SFEBES2025 Poster Presentations Metabolism, Obesity and Diabetes (68 abstracts)
1Central Asian University School of Medicine, Tashkent, Uzbekistan; 2Institute of Biophysics and Biochemistry at the NUUz, Tashkent, Uzbekistan; 3Republican Specialised Scientific Practical Medical Centre of Endocrinology, Tashkent, Uzbekistan; 4Toronto Metropolian University, Toronto, Canada; 5Sity Central Outpatient Clinic, Samarkand, Uzbekistan
Introduction: Liver have a crucial role in the body metabolism, especially in maintaining of carbohydrates level. Type 2 Diabetes Mellitus (T2DM) frequently accompanied Metabolic Fatty Liver Diseases (MAFLD) which has impact on the development of the diabetes complications. We studied relationship between diabetes microvascular complications according to presence of MAFLD.

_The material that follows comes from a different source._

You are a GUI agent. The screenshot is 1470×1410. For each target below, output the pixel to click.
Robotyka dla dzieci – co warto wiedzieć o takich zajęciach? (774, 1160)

Material and methods: 134 patients with T2DM admitted to Hospital of Republican Specialised Scientific Practical Medical Centre in Uzbekistan were observed and body weight, BMI, total blood count, fasting and postprandial glycemia, HbA1c, ALT, AST, bilirubin, blood lipids level were measured, liver ultrasound were performed. Data were compared according to presence and absence of MAFLD.
Results: MAFLD were detected in 52% of patients with T2DM. MAFLD have relationship with body weight, BMI, fasting glycemia, HbA1c, blood triglycerides, LDLP level. Moreover, diabetic microvascular complications such as retinopathy, nephropathy were presented in higher degrees in MAFLD group, DR3 seen in 34% vs 13% and CKD with uremia were detected in 26% vs 6% and suggested about role of the MAFLD in the development and progression of chronic diabetes complications. Calculated Fib4 score were significantly higher in MAFLD group. Interestingly, among patients on insulin therapy daily dosage of insulin, as well as short acting and long acting insulins were calculated and compared, where insulin dosage were significantly higher in MAFLD group and suggested about iits impact on glycemic control and microvascular complications.
Conclusion: MAFLD involved into pathogenesis of microvascular complications of T2DM by affecting glycemia, HbA1c, blood lipids level, where early detection and management is crusial for future management.